E quindi è iniziato un altro discernimento?
«Sì, ho iniziato così un percorso di formazione… ho conosciuto altre sorelle della nostra Diocesi, Alba, Mariella e Giulietta e poi ho partecipato agli incontri nazionali, e conosciuto tante donne che davvero vivevano la loro consacrazione al Signore nelle loro Diocesi, nella vita e nel servizio quotidiano e così, riguardando alla mia vita mi sono accorta di come il Signore mi aspettava proprio qui, qui ed ora. A casa mia, nella mia Parrocchia, nella mia Chiesa locale, che tutta la mia vita fatta di cose grandi e straordinarie, di persone e di luoghi lontani, tutta era per ritrovarmi qui oggi, a dire ancora un sì, un sì quotidiano».
Cosa vuol dire scegliere oggi l’Ordo Virginum?

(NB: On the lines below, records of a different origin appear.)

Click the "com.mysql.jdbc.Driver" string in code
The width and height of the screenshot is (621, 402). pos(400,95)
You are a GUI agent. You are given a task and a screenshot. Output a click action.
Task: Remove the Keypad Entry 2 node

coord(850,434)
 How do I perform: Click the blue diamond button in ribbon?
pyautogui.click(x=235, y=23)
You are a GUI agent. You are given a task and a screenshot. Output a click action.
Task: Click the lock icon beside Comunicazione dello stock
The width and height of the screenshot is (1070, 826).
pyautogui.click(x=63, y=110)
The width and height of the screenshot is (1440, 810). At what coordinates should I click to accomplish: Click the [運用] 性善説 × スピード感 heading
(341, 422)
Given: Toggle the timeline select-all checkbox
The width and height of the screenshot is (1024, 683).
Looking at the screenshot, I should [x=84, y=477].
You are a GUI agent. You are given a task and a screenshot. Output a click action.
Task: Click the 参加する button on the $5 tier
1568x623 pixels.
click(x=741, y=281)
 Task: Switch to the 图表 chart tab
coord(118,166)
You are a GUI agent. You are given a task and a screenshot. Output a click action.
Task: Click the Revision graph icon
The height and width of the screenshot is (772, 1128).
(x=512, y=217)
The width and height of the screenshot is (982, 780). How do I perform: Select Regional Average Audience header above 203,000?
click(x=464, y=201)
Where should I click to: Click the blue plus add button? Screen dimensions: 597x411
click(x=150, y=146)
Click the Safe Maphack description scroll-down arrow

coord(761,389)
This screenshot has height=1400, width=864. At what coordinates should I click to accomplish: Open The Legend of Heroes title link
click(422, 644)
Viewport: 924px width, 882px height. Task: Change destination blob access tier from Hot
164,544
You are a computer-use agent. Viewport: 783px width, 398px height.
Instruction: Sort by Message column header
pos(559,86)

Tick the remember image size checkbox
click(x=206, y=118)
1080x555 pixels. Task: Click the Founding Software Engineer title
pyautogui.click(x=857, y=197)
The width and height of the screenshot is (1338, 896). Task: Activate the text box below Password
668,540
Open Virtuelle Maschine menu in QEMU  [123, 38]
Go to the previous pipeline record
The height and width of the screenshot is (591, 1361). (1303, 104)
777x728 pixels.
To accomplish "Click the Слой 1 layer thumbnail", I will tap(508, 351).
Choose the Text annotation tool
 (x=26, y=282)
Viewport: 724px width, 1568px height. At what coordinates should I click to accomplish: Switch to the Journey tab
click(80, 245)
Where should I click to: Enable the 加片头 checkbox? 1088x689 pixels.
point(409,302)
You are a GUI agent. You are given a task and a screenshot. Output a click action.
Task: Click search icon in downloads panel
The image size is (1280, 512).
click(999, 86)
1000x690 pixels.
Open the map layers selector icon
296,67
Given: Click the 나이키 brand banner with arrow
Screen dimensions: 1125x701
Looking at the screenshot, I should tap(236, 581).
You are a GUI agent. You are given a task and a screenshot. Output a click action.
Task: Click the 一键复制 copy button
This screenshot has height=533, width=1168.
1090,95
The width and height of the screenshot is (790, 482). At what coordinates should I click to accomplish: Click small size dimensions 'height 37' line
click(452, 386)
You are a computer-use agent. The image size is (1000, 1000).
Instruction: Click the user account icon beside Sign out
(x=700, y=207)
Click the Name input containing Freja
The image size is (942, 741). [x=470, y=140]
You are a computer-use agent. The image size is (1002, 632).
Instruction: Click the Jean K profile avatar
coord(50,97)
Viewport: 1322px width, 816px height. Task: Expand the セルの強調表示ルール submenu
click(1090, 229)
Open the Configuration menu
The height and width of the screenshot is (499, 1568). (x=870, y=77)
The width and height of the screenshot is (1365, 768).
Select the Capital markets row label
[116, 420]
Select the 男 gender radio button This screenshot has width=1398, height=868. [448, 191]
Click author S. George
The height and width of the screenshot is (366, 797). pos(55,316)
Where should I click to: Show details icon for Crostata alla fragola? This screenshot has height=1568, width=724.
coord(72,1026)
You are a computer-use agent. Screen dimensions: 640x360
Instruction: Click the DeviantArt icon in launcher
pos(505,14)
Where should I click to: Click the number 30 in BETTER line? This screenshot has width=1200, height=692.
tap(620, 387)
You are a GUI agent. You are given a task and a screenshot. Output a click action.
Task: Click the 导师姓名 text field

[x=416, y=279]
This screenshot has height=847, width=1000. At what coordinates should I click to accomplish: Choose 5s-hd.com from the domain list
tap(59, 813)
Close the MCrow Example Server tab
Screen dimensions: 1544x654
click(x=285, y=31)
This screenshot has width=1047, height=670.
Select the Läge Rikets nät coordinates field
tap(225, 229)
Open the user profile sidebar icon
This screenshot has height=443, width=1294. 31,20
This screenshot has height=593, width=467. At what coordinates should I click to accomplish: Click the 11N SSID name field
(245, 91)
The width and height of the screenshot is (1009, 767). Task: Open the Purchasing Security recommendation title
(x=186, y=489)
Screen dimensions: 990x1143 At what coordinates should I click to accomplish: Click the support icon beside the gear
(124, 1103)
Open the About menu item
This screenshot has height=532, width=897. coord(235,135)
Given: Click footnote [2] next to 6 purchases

«La Consacrazione nell’Ordo Virginum oggi è scegliere di mettere Cristo al di sopra di tutto, di continuare a desiderare una vita buona, di restare con la lampada accesa, consapevole che il Signore non smette di chinarsi su di me, sulla mia piccolezza, sul mio peccato, sapendo che sempre mi ama e che tutto concorre al bene di chi Lo ama, per essere già in questa vita immagine della Chiesa, sposa di Cristo. Così rendo Grazie al Signore, con Maria canto il mio Magnificat e ho chiesto che questa Consacrazione sia proprio nei giorni della Festa di Maria Santissima della Fontenova, la Mamma del Cielo sotto il cui sguardo sono sempre ritornata nel Santuario che io definisco il più bello del mondo e nell’anno giubilare per la nostra Diocesi, vivendo forte il senso di appartenenza a questa Chiesa, dove sono cresciuta e continuo a crescere».